Hospitals

Should the government remove obese children from their parents?

The Cleveland area found itself at the center of the latest “big-government-in-healthcare” debate after publicly […]

The Cleveland area found itself at the center of the latest “big-government-in-healthcare” debate after publicly employed social workers last month removed a 200-pound third-grader from his family and put him in foster care.

The move likely marked the first time in Ohio that the government took a child away from family due strictly to weight-related reasons, The Plain Dealer reported.

Citing the child’s weight as putting him in danger of developing chronic diseases like diabetes and hypertension, the Cuyahoga County Department of Children and Family Services considered the boy’s mother’s inability to control his weight a case of medical neglect.

It seems almost appropriate that Cleveland would become the center of a national debate on the topic, given the firestorm of controversy Cleveland Clinic CEO Toby Cosgrove sparked two years ago with his comments on obesity. Cosgrove lamented that, while the Clinic is able to outlaw hiring tobacco smokers, it can’t do the same for the obese. “We are protecting people who are overweight rather than giving people a social stigma,” Cosgrove said at the time.

Removing a child from his or her parents is one way to give the child and parents the “social stigma” that Cosgrove seems to think is an important step in combating obesity — a problem that leads to $147 billion in annual costs to the U.S. medical system. But is that slippery slope of government intervention one we should hike down?

Unfortunately, yes. Just as courts have ordered the seizure of children whose parents deny them medical care, in some extreme instances, the government needs the authority to help children save themselves from obesity when the parents have proven incapable of providing that help.

“In severe instances of childhood obesity, removal from the home may be justifiable from a legal standpoint because of imminent health risks and the parents’ chronic failure to address medical problems,” two Harvard University researchers wrote earlier this year in the Journal of the American Medical Association.

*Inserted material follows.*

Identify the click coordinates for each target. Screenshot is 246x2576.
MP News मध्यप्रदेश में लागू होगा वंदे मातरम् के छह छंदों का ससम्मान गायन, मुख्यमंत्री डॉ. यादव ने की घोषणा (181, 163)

Certainly, this leads to all sorts of questions that aren’t easily answered about when removing an obese child from the home would be justified. Suffice it to say, seizing a child from his parents is something no one takes lightly and it’s an action that should be reserved for only the most extraordinary and rare circumstances.

But if we truly view children as among society’s most vulnerable members who are to some extent at the mercy of adults in their lives, then there must be some means of removing a child from the adults who are setting him up for a life of hardship and chronic health problems — not to mention a raft of healthcare costs imposed upon society.

Failure to give government that means is to allow some parents to slowly kill their kids.